Employees have specific protections under federal and state labor laws. One of these is that their employer can’t retaliate against them if they engage in a protected activity. This ensures that employees can participate in those activities freely.
Understanding what constitutes a protected activity and what’s considered retaliation may be beneficial to employees.
What are protected activities?
Protected activities vary greatly. Many are centered around employees being able to report situations, such as discrimination, harassment, safety violations and illegal activities. It also includes other activities, such as taking leave under the Family and Medical Leave Act or filing for workers’ compensation benefits after a work-related injury or illness.
What counts as retaliation?
Employment retaliation is any negative employment action that’s taken against an employee because they engaged in a protected activity. This can be obvious actions like termination, unwarranted negative performance review or a reduction in pay. It can also be more subtle, such as failing to inform the employee of required meetings or making the workplace uncomfortable for them.

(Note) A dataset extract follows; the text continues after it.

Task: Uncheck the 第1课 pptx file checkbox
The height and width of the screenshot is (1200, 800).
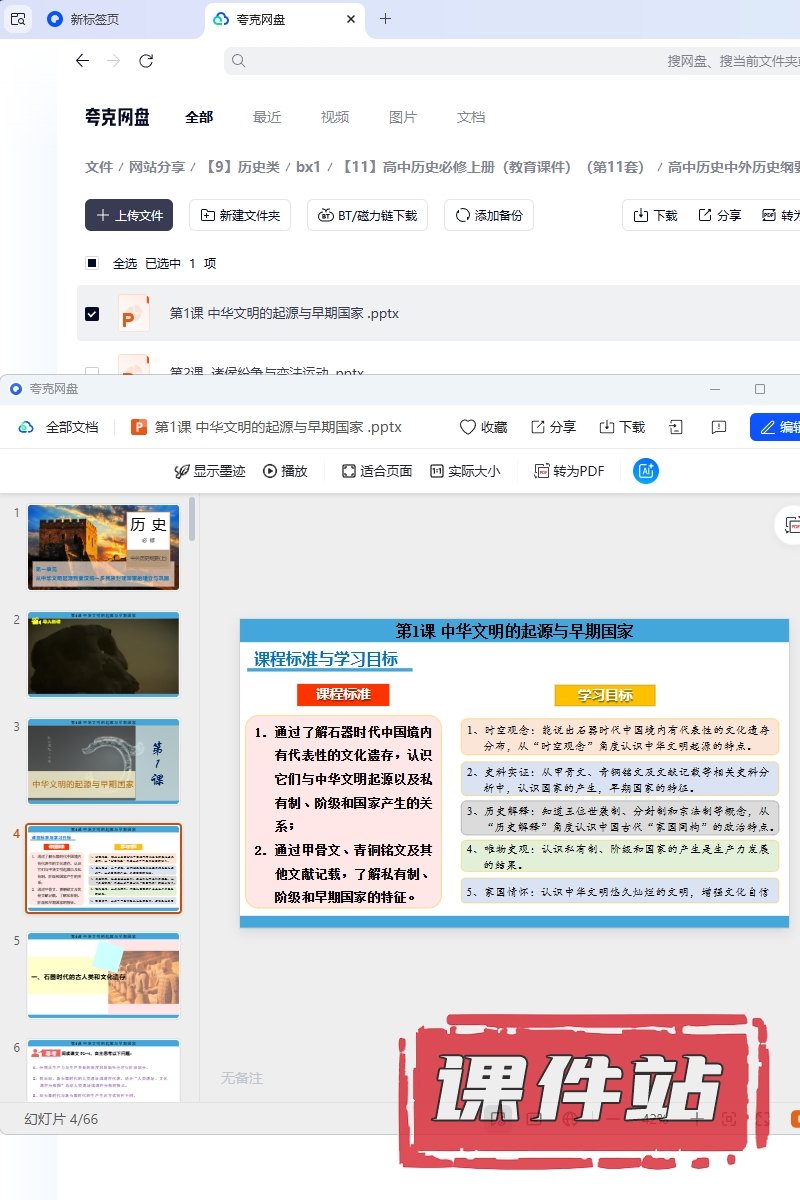Action: pyautogui.click(x=92, y=313)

Employees who engage in a protected activity can still face disciplinary measures for violating lawful company rules. The discipline has to be what any employee would receive if they did the same activity.
Any employee who believes they were the victim of retaliation should ensure they learn about their legal rights. These cases can become complex, so it might be beneficial to work with someone who’s familiar with these matters. It’s critical to take swift action because time limits apply to these cases.